I need an exact copy of the lines from the one containing "This screenshot has width=1388, height=771." through the end of the records, without any pictures.

○ ○ ○ ○ ○ ○ ○

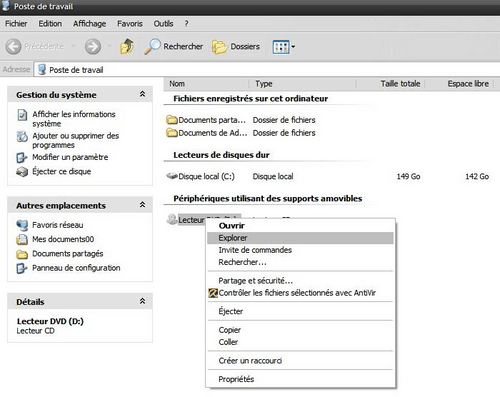
Task: Click the Documents partagés folder icon in list
Action: tap(172, 120)
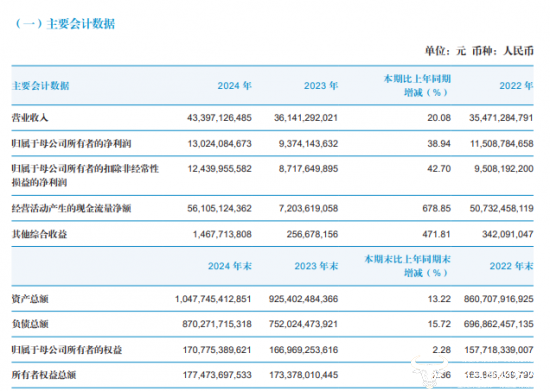This screenshot has height=391, width=550.
Task: Select the 2022 年 column header
Action: pos(516,86)
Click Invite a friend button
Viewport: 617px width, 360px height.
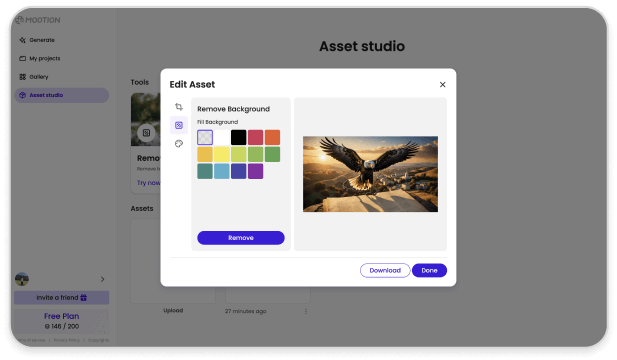coord(62,298)
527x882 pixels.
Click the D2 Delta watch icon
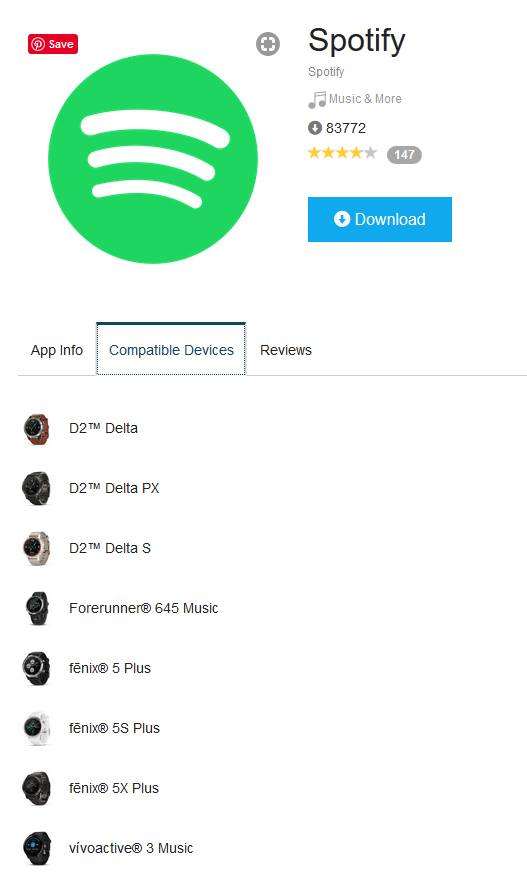(37, 429)
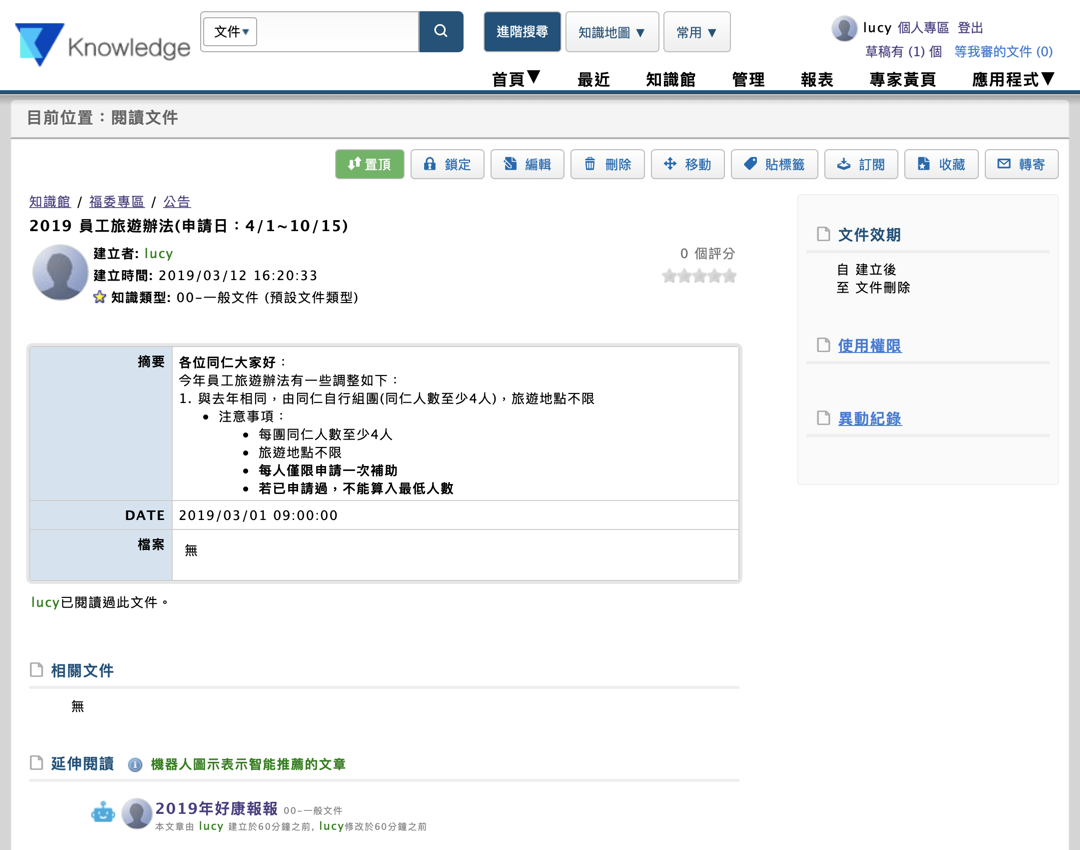Delete document with 刪除 trash button

[607, 164]
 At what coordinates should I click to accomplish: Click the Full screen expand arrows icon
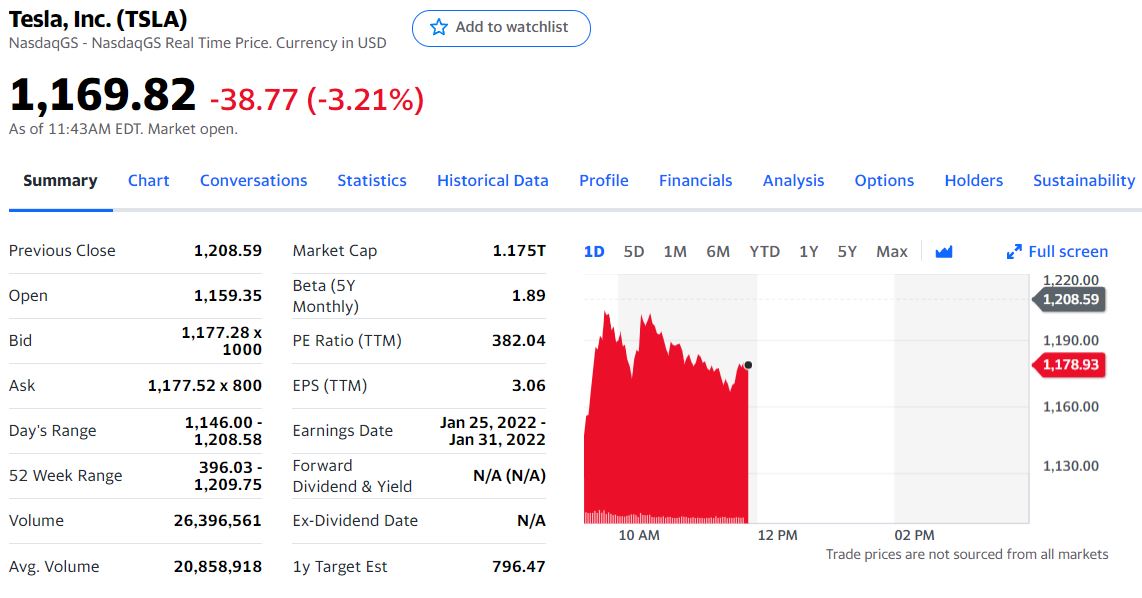[x=1014, y=252]
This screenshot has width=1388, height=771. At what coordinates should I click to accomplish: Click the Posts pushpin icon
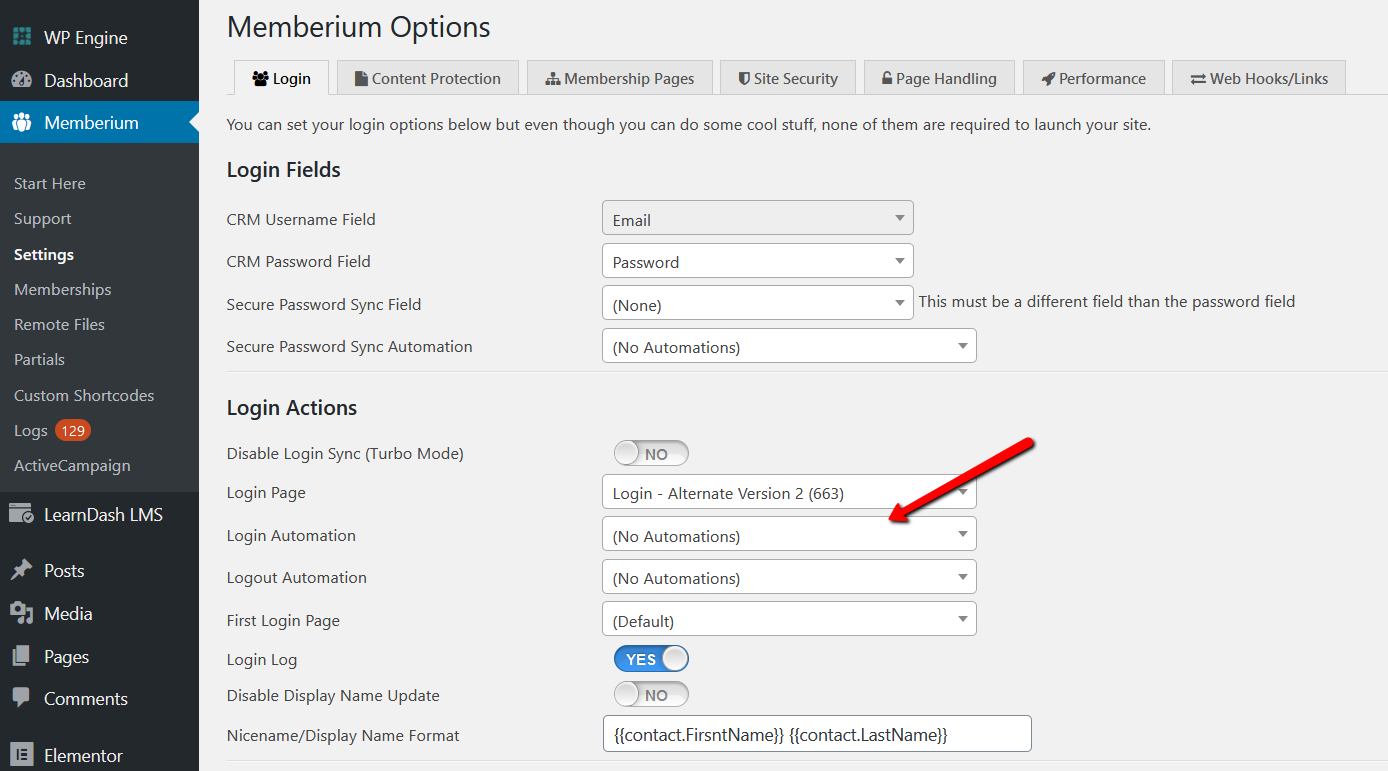[x=21, y=570]
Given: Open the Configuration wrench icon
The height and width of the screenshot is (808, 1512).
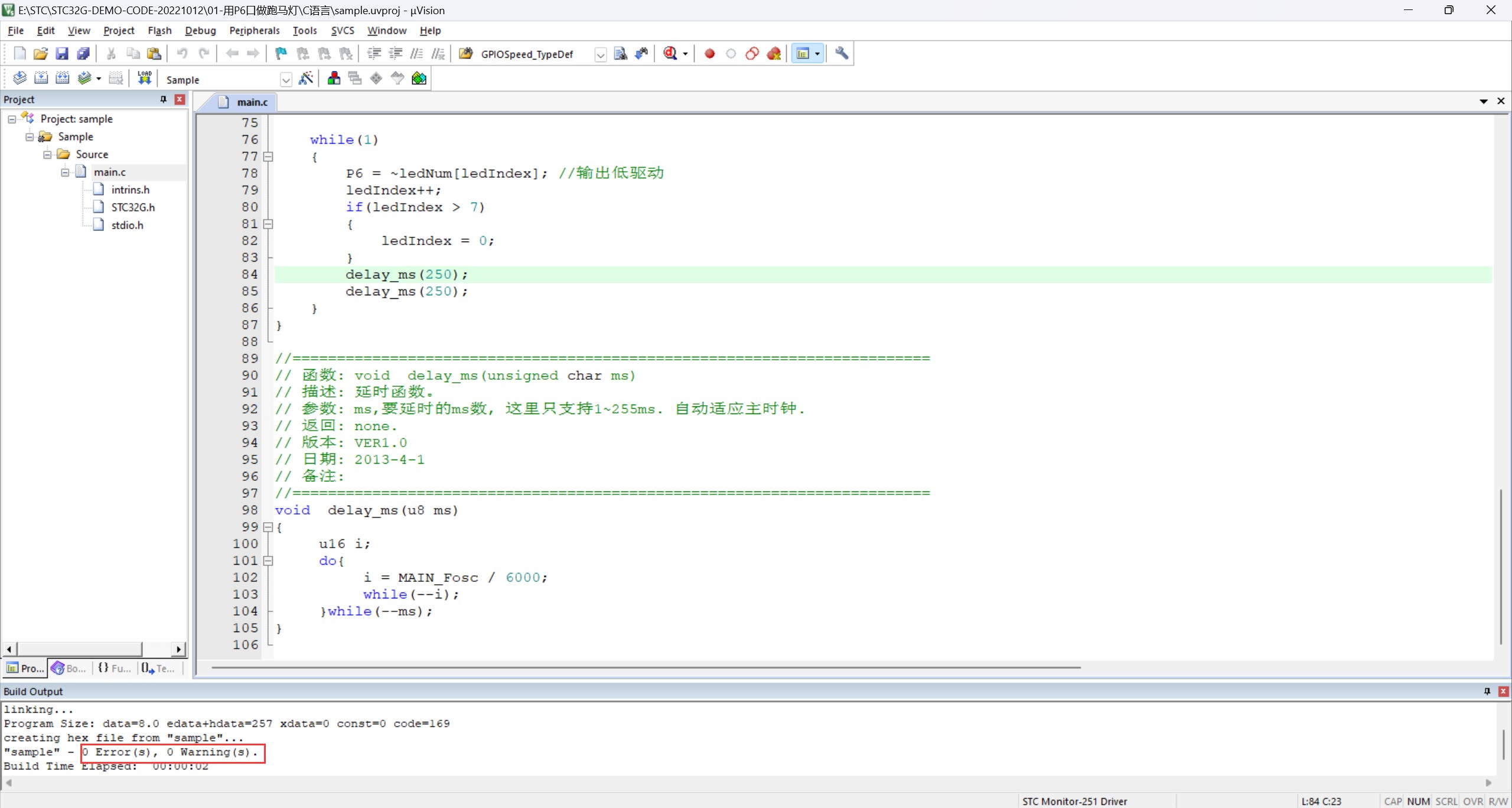Looking at the screenshot, I should point(842,54).
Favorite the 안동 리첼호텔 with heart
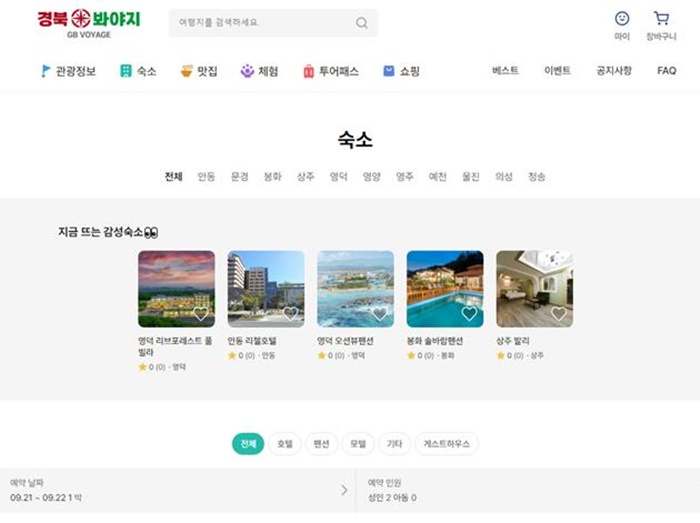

○ ○ ○ ○ ○ ○ ○

### [Task response]
This screenshot has width=1388, height=771. At what coordinates should I click to accomplish: Click the Posts pushpin icon
[x=21, y=570]
Given: Open the Configuration wrench icon
The height and width of the screenshot is (808, 1512).
Looking at the screenshot, I should point(842,54).
Favorite the 안동 리첼호텔 with heart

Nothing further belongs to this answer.